Les illusions perdues du Printemps arabe
Frank Nouma est un journaliste indépendant.
Le 17 décembre 2010, un jeune Tunisien, Mohamed Bouazizi, s’immolait par le feu, donnant ainsi naissance à la révolution du jasmin, puis au Printemps arabe. Certes, le monde démocratique avait toutes les raisons de se réjouir de ces révoltes. Ben Ali en Tunisie, Moubarak en Égypte, Kadhafi en Libye, trois dictateurs dont la chute permettait donc, pensa l’Occident, la libération aussi inattendue qu’inespérée de peuples opprimés depuis de longues années. Mais force est de constater, si l’on dresse un premier bilan objectif, que c’est plutôt un hiver islamiste qui se profile à l’horizon. En Libye, les milices surarmées, anarchiques et hors de contrôle prolifèrent. En Égypte, les Frères musulmans sont sur le point d’instaurer une dictature religieuse. Enfin, en Tunisie, le fondamentalisme islamiste est en train de s’installer au coeur de la société.
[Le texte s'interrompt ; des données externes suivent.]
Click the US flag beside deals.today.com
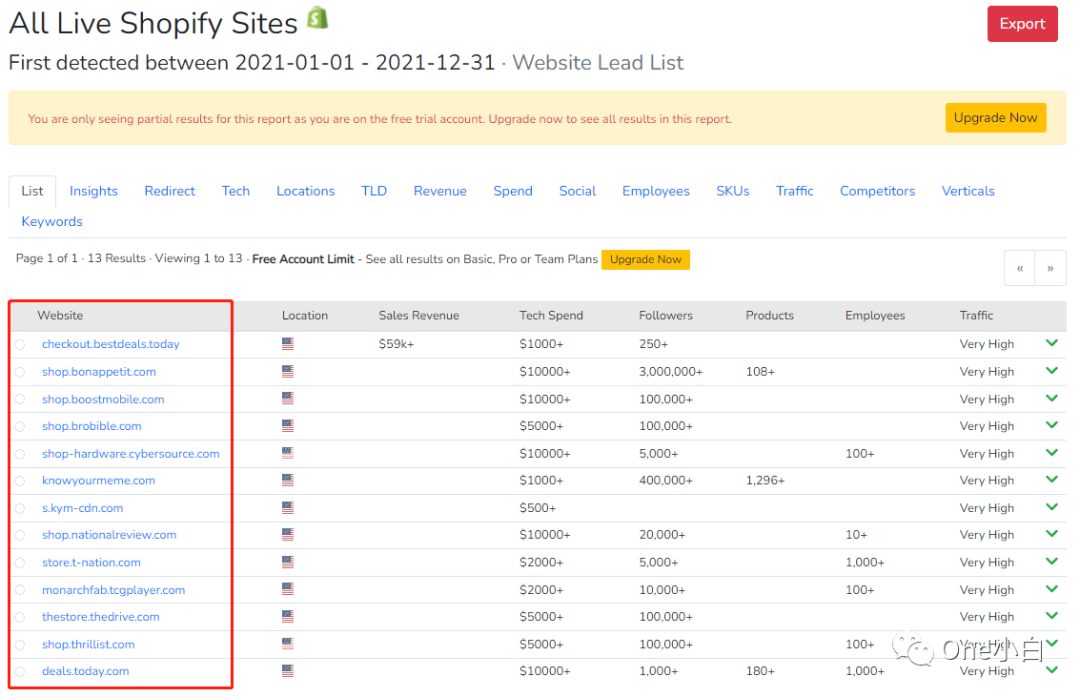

Ce sont en effet les partis intégristes qui règnent désormais en maîtres, avec la probable inscription dans les futures Constitutions de la charia, cette rétrograde et obscurantiste loi islamique où le statut des femmes mais également ceux des homosexuels, des laïcs, des juifs et des chrétiens subissent un effroyable bond en arrière.
Dictature théocratique
C’est précisément l’un des enjeux du référendum que le président égyptien Mohamed Morsi, soutenu par les Frères musulmans, a soumis à son peuple, qui a favorablement répondu à cet appel identitaire. Car, il faut bien le reconnaître, il n’y a pas plus de démocratie en Égypte aujourd’hui que sous l’ère Moubarak. Au contraire, une nouvelle dictature théocratique est en train de se substituer à la dictature politique de l’ancien régime, avec une dérive autoritaire encore plus affirmée que la précédente. Elle dénie toute liberté de pensée, de parole, de culte autre que l’islam, et opprime les consciences en ce qu’elles ont de plus intime et « sacré ». Qu’il suffise, pour s’en convaincre, d’interroger les différentes minorités chrétiennes, dont les Coptes, qui furent pourtant jadis un des piliers culturels de l’Égypte. Les sociétés égyptienne, libyenne et même la société tunisienne sont en train de régresser de manière significative sur le plan des libertés individuelles. C’est une involution plus qu’une évolution, où toute référence à la laïcité, condition sine qua non de toute véritable démocratie, est bannie de la nouvelle loi.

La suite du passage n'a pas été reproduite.